Q&A

Photograph taken in Montana in 2004. Lama Shardröl answers questions regarding ‘Essential Characteristics of Vajrayana’

Question: What is devotion, exactly? Everyone talks about how important it is, but it is hard to find a clear explanation.

Ngakma Shardröl: So far, the best definition I have been able to come up with is ‘harmoniousness with the Lama’. Like having no resistance to anything combined with a strong attraction toward that person in any sense at all, but especially in terms of seeing that person as an actual embodiment of the enlightened state.

Question: Devotion has been called an ‘intelligent emotion.’ What does that mean?

Ngakma Shardröl: It’s ‘intelligent’ in the sense of being in tune with Reality. It’s intelligent (natural) to be attracted to the quality of nonduality as we catch glimpses of it, mainly in the form of something that seems somehow more joyful & more free than we feel ourselves to be.

Question: What are some other examples of intelligent emotions?

Ngakma Shardröl: Hmmm, falling in love with someone who falls in love with you? The feeling of being drawn to things which are noble & heroic, etc? Wanting to help beings who need help.

Question: Is it how one feels what is essential to devotion, or what one does? Or are both required?

Ngakma Shardröl: I think it is both. The feeling animates the practice & the practice generates the feeling so it is a kind of self-reinforcing dynamic.

Question: Would it be correct to say that devotion is not something you have to understand, you just have to do it?

Ngakma Shardröl: Well, speaking as a great compulsive understander, I am beginning to think that maybe I cannot understand it, I can only experience it. But I also would not say you ‘just have to do it’, it is more like you need to be able to let it happen. I guess the outer form of devotion can be practiced deliberately but only the outer form. You can try to keep the view in mind, but basically I think it generates itself from the inside or not at all. The outward forms could be some sort of gateway but that’s all. . .

Question: Devotion has been described as ‘seeing someone else’s nondual nature.’ Might one not do this without any particular emotion?

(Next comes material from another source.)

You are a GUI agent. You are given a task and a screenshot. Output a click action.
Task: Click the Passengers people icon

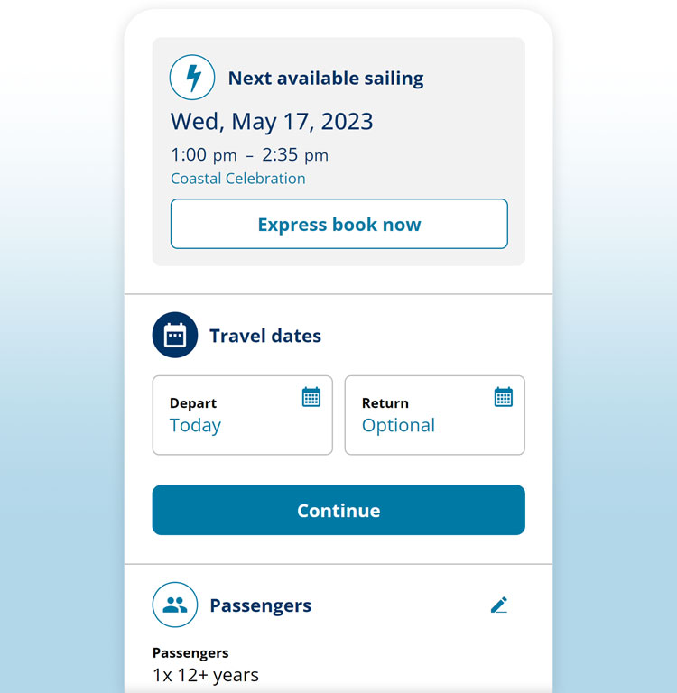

Ngakma Shardröl: I would not say exactly ‘seeing someone else’s nondual nature’. More like experiencing it, & in that particular moment actually sharing it, or some aspect of it, & knowing & experiencing that, which is really the only kind of recognition possible. You cannot really ‘see’ someone else’s nonduality from outside it, you can only ‘experience’ it from within it. For some reason that I do not particularly understand, this experience seems to be accompanied by a lot of emotion. How could you not be emotional if you’d been locked in a cage for 40 years & you suddenly found yourself momentarily outside it, not even in the same universe as it had been, & this experience was due to the intervention of another being. At the very least you would be pretty darn grateful, I imagine.

Question: If so, it would seem that emotion is not critical to devotion?

Ngakma Shardröl: I do not know much about taking the route of emotion to devotion, but I would say that devotion generates its own emotion, & inevitably so.

Question: If one had a well-developed capacity for pure vision, one might see the enlightenment of many people. One would not have devotion for all of them, would one?

Ngakma Shardröl: Well as I said, I don’t really think that devotion means seeing the nonduality of someone else. More like experiencing it. How could one have a well-developed capacity for pure vision without also having a well-developed capacity to appreciate one’s own innate nonduality? I think if one is experiencing oneself as generally dualistic - but having occasional experiences of the nondual state facilitated by one’s relationship with a Lama, then one feels devotion toward that Lama. If one has a well-developed capacity for pure vision & is generally having experiences of the nonduality of many people then what one would feel toward them would not be devotion, exactly, but more like bodhicitta. One would want to do everything possible to get the person to be able to experience that enlightenment themselves.

Question: It is said that some students mistake strong positive feelings for authentic devotion. How is it possible to discriminate between the two?

Ngakma Shardröl: I think a lot of times it isn’t, especially in the beginning. But any kind of strong positive feeling can transform into genuine devotion through experience of practice. If one has trust in the Lama, one does not need to worry about discriminating the nuances of one’s positivity, one can just trust that the Lama will be able to work with it in some kind of useful way. If it’s just something like a crush, & not really serious, it will probably evaporate when its expectations are disappointed, which will inevitably occur. Maybe you can tell the difference between devotion & infatuation by how you react to that.

Question: Devotion is sometimes compared with falling in love. In what ways is it similar, and in what ways different?

Ngakma Shardröl: I think it’s similar in the sense of the feeling of intense attraction. The difference is that the person you are falling in love with is not operating by the same deluded pattern. They are working ceaselessly for your benefit so that, aside from having one’s expectations disappointed & other versions of not getting what one wants (which may cause occasional fits of petulance), the situation is orchestrated by the Lama in order to facilitate one’s realisation. And since one’s feeling of love, however deluded, contains a large proportion of gratitude, it can evolve into something that is not neurotic.